– Johanna F. Shapiro, School of Medicine, University of California, in The New Yorker
Zowel in de literatuur als in de geneeskunde krijg je te maken met een verhaal dat niet direct helemaal wordt verteld. Ook komen veel thema’s in beide disciplines overeen: geboorte, dood, ziekte en liefde – en de daarmee samengaande rouw en verlies.
Sinds 2000 bestaat er een term voor het vakgebied dat literatuur en geneeskunde met elkaar verbindt: Narrative Medicine. Naast close reading wordt daar aandacht besteed aan creatief schrijven en aan reflectie op het verhaal dat je als arts en lezer niet meteen doorziet.
Als ik mijn lijst met leestips bekijk nodigt die vooral uit tot deze reflectie; de boeken zetten bovendien aan tot een rijk gebruik van taal. Ook komt de zoektocht aan de orde naar de manier waarop je op eigen wijze arts kunt zijn.
Op de website ‘literatuur en geneeskunde’ - opgezet door hoogleraar literatuur en geneeskunde Arko Oderwald - zijn databases te vinden van meer dan 700 romans, meer dan 600 films en bijna 2000 ziektebiografieën die de geneeskunde raken.
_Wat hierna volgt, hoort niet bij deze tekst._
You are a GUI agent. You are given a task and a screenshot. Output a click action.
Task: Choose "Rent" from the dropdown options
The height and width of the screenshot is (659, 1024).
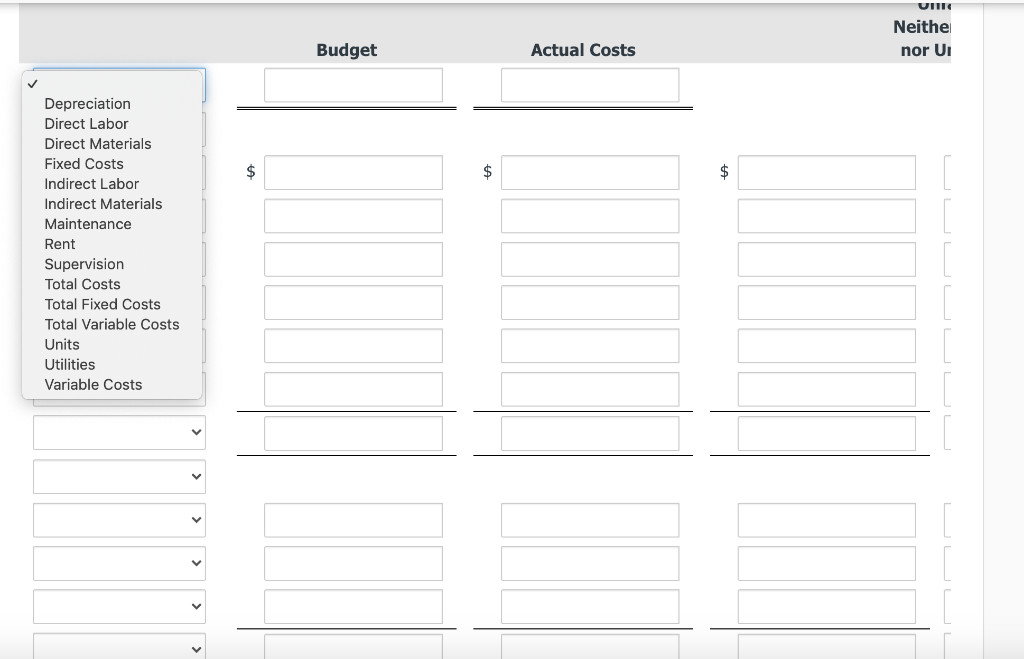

Je vindt er verder onderwijsvormen die gebruikmaken van literatuur. Meer gericht op poëzie en geneeskunde is ‘Dichter bij de Zorg’, (www.dichterbijdezorg.nl) dat ik in 2010 met arts ouderengeneeskunde Aafke de Groot startte; vooralsnog verwijst die site vooral naar aanbod van onderwijs.
Ik werk als arts voortplantingsgeneeskunde, voor alle vragen rondom het niet op natuurlijke wijze zwanger worden. Kinderen krijgen is voor velen een existentieel deel van het leven. Dat wil zeggen, voor velen van alle vele mensen met al hun vele verschillen. Werken in de zorg betekent dat je intensief contact hebt met al deze mensen van wie je anders niets zou hebben geweten.